-- TRY IT --
Give all the lines below again, exactly, with no pictures.

[Stored data]
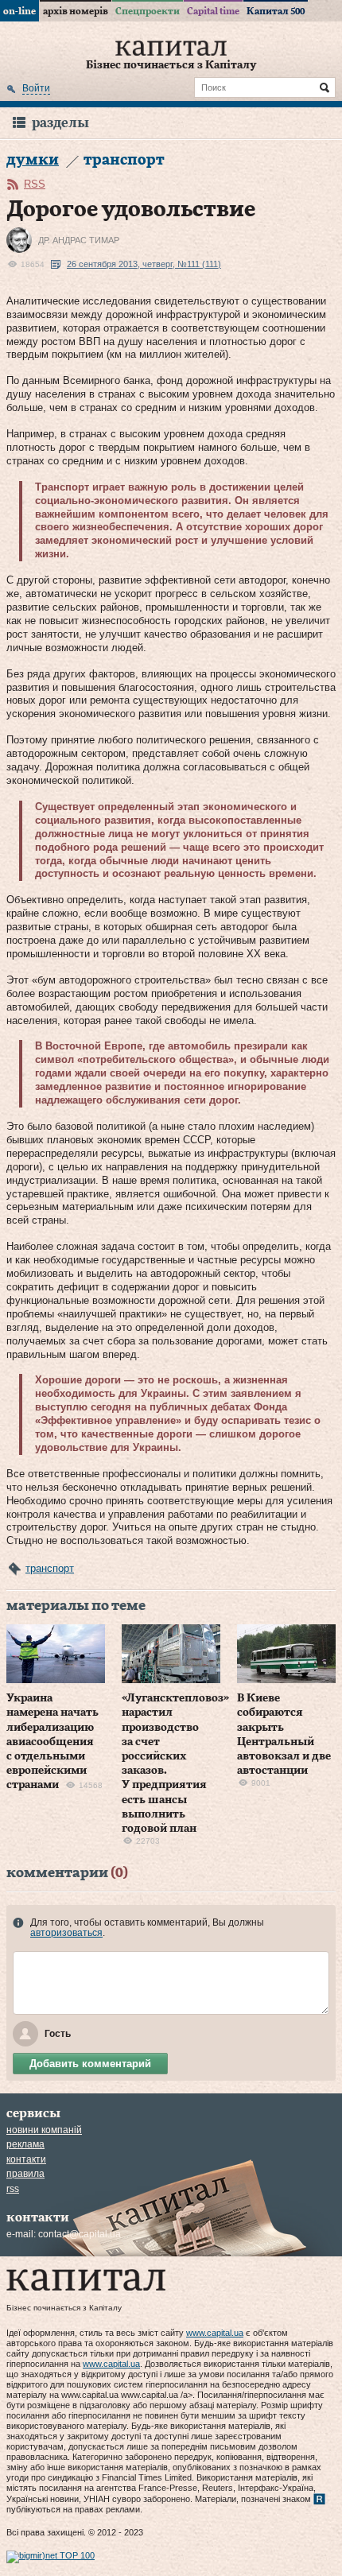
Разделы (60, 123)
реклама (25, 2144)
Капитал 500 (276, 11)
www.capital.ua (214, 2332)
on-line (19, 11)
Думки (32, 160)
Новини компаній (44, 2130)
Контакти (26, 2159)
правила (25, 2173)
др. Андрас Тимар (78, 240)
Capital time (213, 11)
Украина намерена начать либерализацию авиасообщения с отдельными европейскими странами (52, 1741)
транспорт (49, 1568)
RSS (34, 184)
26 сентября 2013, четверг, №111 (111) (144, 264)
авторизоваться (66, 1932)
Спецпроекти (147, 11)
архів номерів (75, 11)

-- WRITTEN SOLUTION --
Разделы (60, 123)
реклама (25, 2144)
Капитал 500 (276, 11)
www.capital.ua (214, 2332)
on-line (19, 11)
Думки (32, 160)
Новини компаній (44, 2130)
Контакти (26, 2159)
правила (25, 2173)
др. Андрас Тимар (78, 240)
Capital time (213, 11)
Украина намерена начать либерализацию авиасообщения с отдельными европейскими странами (52, 1741)
транспорт (49, 1568)
RSS (34, 184)
26 сентября 2013, четверг, №111 (111) (144, 264)
авторизоваться (66, 1932)
Спецпроекти (147, 11)
архів номерів (75, 11)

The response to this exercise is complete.